* TESTO FORNITO *
_ _ _ _ _

Debora Donnini – Città del Vaticano
Luce come simbolo di speranza e di impegno per la pace. La luce di quelle lampade accese che i giovani consegnano al Papa e ai capi delle comunità cristiane che le collocano poi su un piedistallo al centro della piattaforma che sorregge l’evangeliario. È questa una delle immagini che suggella – dopo ore trascorse insieme, nel raccoglimento che si è fatto confronto discreto e preghiera allo stesso tempo – l’atto conclusivo di questa giornata vaticana voluta dal Papa per il Libano. Le fiammelle sono la speranza del fuoco di pace che Francesco vorrebbe acceso per una terra che ha detto di voler visitare. Illuminano l’orizzonte per la pace in Libano, che passa in modo decisivo attraverso l’impegno di tutti, specie delle nuove generazioni. Nel messaggio, pronunciato poco dopo, il Papa definisce i giovani “lampade vive che ardono in quest’ora buia” chiedendo di dargli ascolto “perché da loro passa la rinascita del Paese” e esortando, prima di prendere decisioni, a guardare ai loro sogni e speranze.
Questo toccante momento di Preghiera ecumenica, dunque, a conclusione di questa intensa giornata di riflessione per il Paese dei cedri, dove la crisi politica e finanziaria, senza dimenticare le esplosioni a Beirut nell’agosto dello scorso anno, hanno portato ormai sotto la soglia della povertà più della metà della popolazione.

_ _ _ _ _

* DATI FORNITI *

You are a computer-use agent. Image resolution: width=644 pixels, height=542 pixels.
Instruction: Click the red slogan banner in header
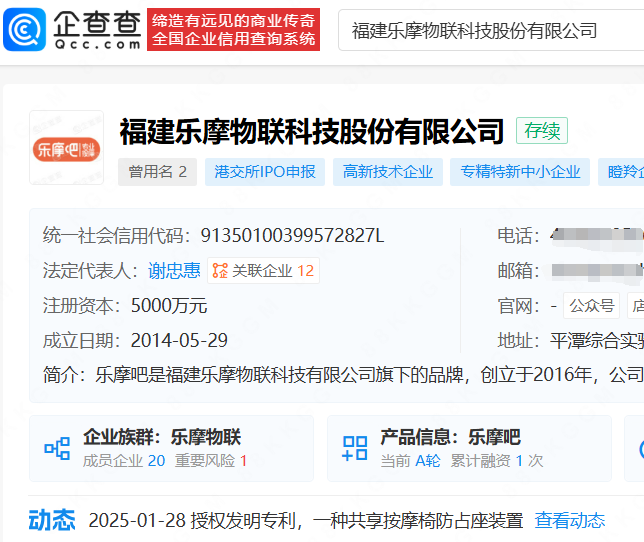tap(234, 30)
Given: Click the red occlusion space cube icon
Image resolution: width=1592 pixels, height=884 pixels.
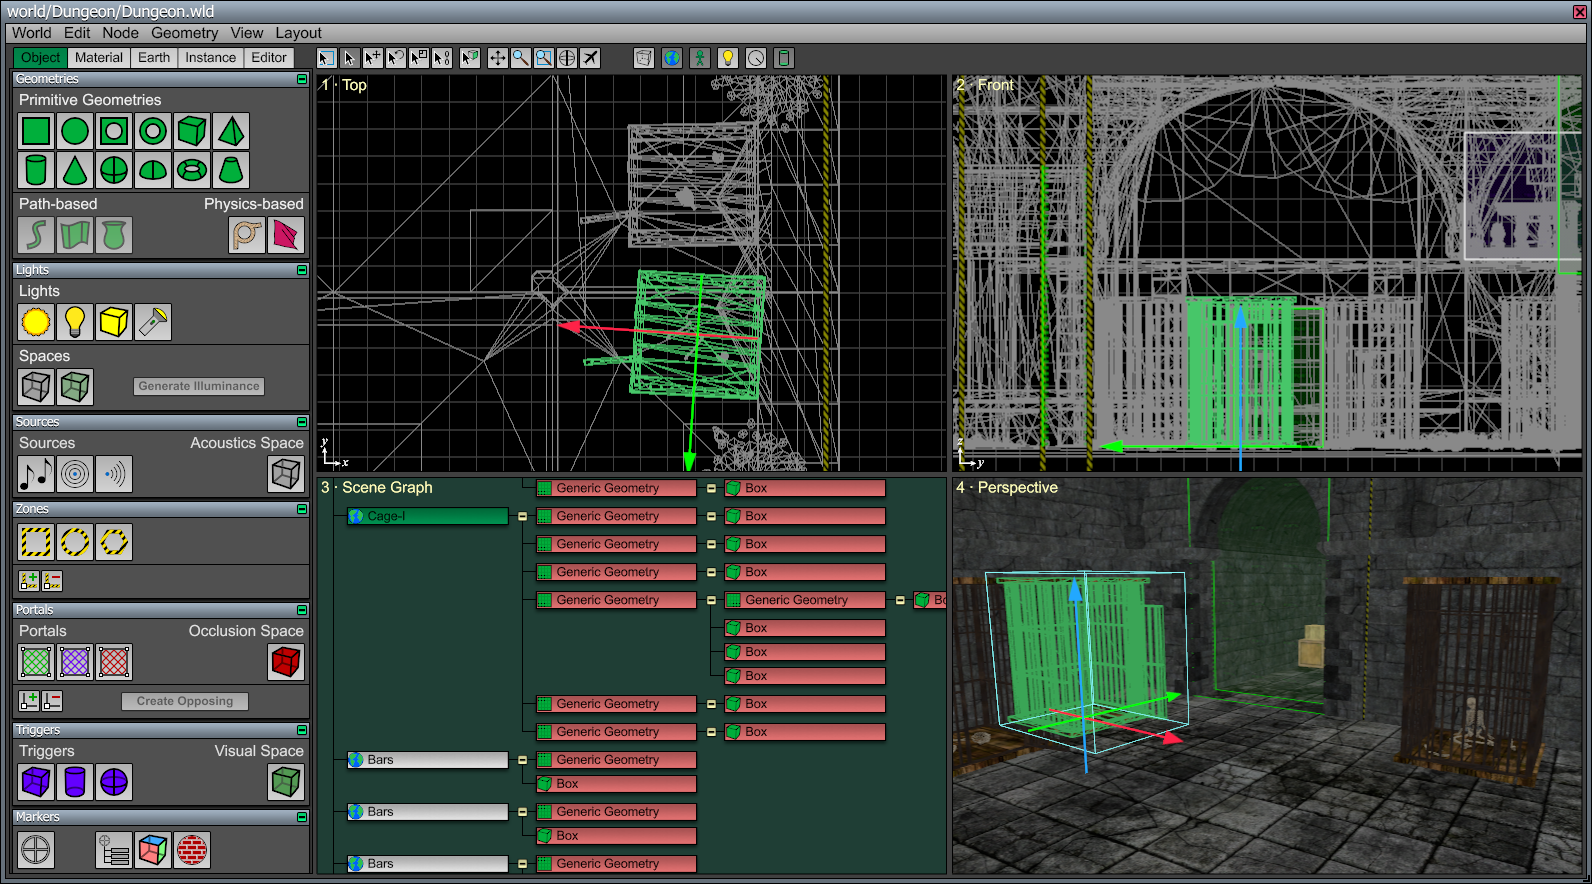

_ _ _ _ _

* COMPITI DA SVOLGERE *
1. Ripeti parola per parola il brano dell'articolo sulla giornata per il Libano, cominciando dalle parole "Questo toccante momento" e fermandoti dopo "metà della popolazione.".
2. Per favore, traduci in inglese questa frase dell'articolo sulla giornata per il Libano: "Le fiammelle sono la speranza del fuoco di pace che Francesco vorrebbe acceso per una terra che ha detto di voler visitare."
3. Riprendi l'articolo sulla giornata vaticana per il Libano e prosegui dopo la sua ultima frase.
I record qui sopra non sono necessari.

* COMPITI RISOLTI *
1.
Questo toccante momento di Preghiera ecumenica, dunque, a conclusione di questa intensa giornata di riflessione per il Paese dei cedri, dove la crisi politica e finanziaria, senza dimenticare le esplosioni a Beirut nell’agosto dello scorso anno, hanno portato ormai sotto la soglia della povertà più della metà della popolazione.

2. The little flames are the hope of the fire of peace that Francis would like to see lit for a land he has said he wants to visit.

3.
Una suggestiva processione del Papa e dei Capi delle Chiese cristiane, aperta dal Libro dei Vangeli portato da un sacerdote, dà inizio all’incontro. A scandirlo le invocazioni elevate dai diversi Patriarchi orientali che si posizionano l’uno accanto all’altro vicino al Papa, seduto al centro. Accenti diversi per una preghiera concorde, da cui emerge con intensità il richiamo alla misericordia di Dio e la chiamata alla riconciliazione. In Basilica risuona anche un brano tratto dal Libro della Lamentazione di san Gregorio di Narek, letto da Aram I, Catholicos di Cilicia degli Armeni. Agli interventi dei Patriarchi orientali si alternano i canti delle diverse tradizioni rituali presenti in Libano, con testi in arabo, siriaco, armeno, caldeo. Vengono proclamate alcune Letture fino al Vangelo delle Beatitudini, via principe per la pace. “La visione cristiana della società viene dalle Beatitudini”, rimarca poi il Papa nel messaggio che conclude l’incontro, e “porta a imitare nel mondo l’agire di Dio, che è Padre e vuole la concordia tra i figli” e dunque i cristiani sono chiamati a essere “seminatori di pace e artigiani di fraternità”. Le invocazioni allo Spirito Santo muovono dal cuore e chiedono di infondere nella gente del Libano, e nel resto della comunità internazionale, uno spirito di pace e di unità all’inizio del terzo millennio e terminano con la recita del Padre Nostro.
Il silenzio scende poi per qualche minuto nella Basilica di San Pietro. Un silenzio carico di tensione spirituale, di fiducia, soprattutto di preghiera a Dio. Segue il segno della pace, che non viene scambiato nel modo tradizionale, nel rispetto delle normative legate alla pandemia. Quindi arriva il momento del messaggio di Francesco.
La preghiera ecumenica per la pace si svolge al termine di questa Giornata di riflessione e di preghiera per il Libano: “Il Signore Dio ha progetti di pace. Insieme per il Libano”. Dopo la mattinata segnata dalla venerazione della tomba di San Pietro e da un incontro comune, a porte chiuse, in Sala Clementina, a Santa Marta c’è stato il pranzo e un momento di riposo. Nel pomeriggio il Papa e i leader delle Chiese cristiane si sono nuovamente riuniti in Sala Clementina. Poi il trasferimento alla Porta della Preghiera prima di recarsi all’Altare della Cattedra. Rinnovato, dunque, l’impegno a edificare un futuro insieme perché, come ha detto Francesco, “l’avvenire sarà pacifico solo se sarà comune”. Con lo sguardo di Maria a vegliare su questo intreccio di intenzioni, simboleggiato dalla formella con il logo della Madonna di Harissa che Francesco consegna ai Patriarchi.